- [本文]:
+++

本記事では、「良い文章」を書くための重要スキルである「パラグラフライティング」について、内容の解説、実践方法、学び方を紹介します。
【※NEW】22年6月新記事:スクラム関連の研修・資格のまとめ & おすすめの研修受講方法
残念ながら日本の大学では、良い文章を書くための重要なスキルである「パラグラフライティング」について、ほとんど教えてもらえません。
しかし新人に限らずですが、パラグラフライティングを意識し、読み手に伝わりやすく、読んでいて苦にならないような良い文章を書くことができると、仕事の早さや質は劇的に変化します。
パラグラフライティングのスキルを知り、少しでも意識していくだけで、文章力は大きく変化します(偉そうに書いていますが、私もいまだに完全な習得に向けて、日夜、改善の日々です)。
本記事は、私の「新人&新人メンター向け記事シリーズ」の第2本目となります。
(1本目はこちら)「効果的で継続される1on1のコツ【2022年版】」
本記事の目次
[1] 読みやすい、伝わりやすい日本語とは
[2] 書籍「The Elements of Style」とは
[3] パラグラフライティングの概要と3要素
[4] PREP法との違い、パラグラフライティングの重要な4つのルール
[5] パラグラフライティングの具体例が掲載されたサイトやおすすめ書籍の紹介
[1] 読みやすい、伝わりやすい日本語とは
読みやすい、伝わりやすい日本語とはずばり、「パラグラフライティング」のルールが守られている文章です。
[2] 書籍「The Elements of Style」とは
書籍「The Elements of Style」とは、英語圏の大学の学部生の大半がパラグラフライティングを学ぶ際に使用する書籍です。
この「The Elements of Style」[Amazonリンク] を使用して、徹底的にパラグラフライティングを学びます(7,352レビューの4.6評価)。
[3] パラグラフライティングの概要と3要素
それでは、パラグラフライティングとはいったいどんな内容なのか?ですが、
それを理解するために、最初に以下のサイトを見るのをおすすめします。

+++

- [資料]:

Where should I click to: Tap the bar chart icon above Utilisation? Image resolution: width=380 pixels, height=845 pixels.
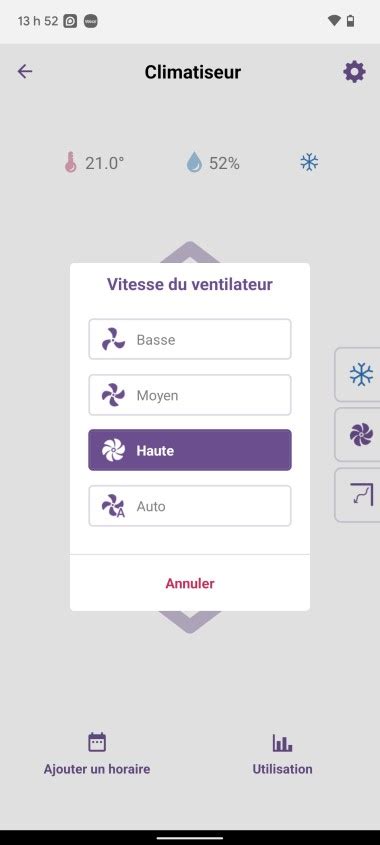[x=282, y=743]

+++

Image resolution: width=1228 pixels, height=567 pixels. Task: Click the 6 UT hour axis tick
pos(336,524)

+++

パラグラフライティングを解説した本文を、最後の文の次から書き継ぎなさい。

- [出力]:
「世界に通用する英文を!パラグラフ・ライティングの基本と勉強法を徹底解説
英語圏では当たり前!パラグラフ・ライティングとは?」
一部上記サイトから引用します。
パラグラフ・ライティングは、パラグラフつまり段落を、大きく分けて3つの構成にすることを目標とします。
1.”Topic Sentence”
段落の1番最初の文章にあたります。ここでは、その段落で伝えたいことの主張を、簡潔にまとめます。ほとんどの場合、1文だけで表すことが多いです。
2.”Reasoning”
ここでは、”Topic Sentence”で行った主張をサポートするための理由を述べる部分になります。ここで注意していただきたいのが、必ず主張をサポートする文章だけを書くことです。Topic Sentenceとは無関係な文は、書かないようにして下さい。1文だけとは限らず、必要に応じて増えることになります。
3.”Evidence”
”Reasoning”を相手に納得してもらうために具体例やその妥当性を挙げる部分になります。”Reasoning”と同様、複数の文章で表すことができます。
上記の記載の通り、パラグラフライティングでは、「トピックセンテンス」、「リーゾニング」、「エビデンス」の3要素で1つの段落を構成します。
(正確には一つのパラグラフを構成します。一つのパラグラフが複数の段落から構成される場合もあります)
パラグラフライティングはPREP法(「Point(結論)」、「Reason(理由)」、「Example(実例・具体例)」、「Point(結論)」の順で書く文章作成術)や、SDS法などと似ている部分もあります。
一方でPREP法などとは違う点もあり、次にその違いを説明します。
[4] PREP法との違い、パラグラフライティングでの重要な4つのルール
上記の[3]の説明だけでは、パラグラフライティングは、ほぼPREP法と同じように感じます。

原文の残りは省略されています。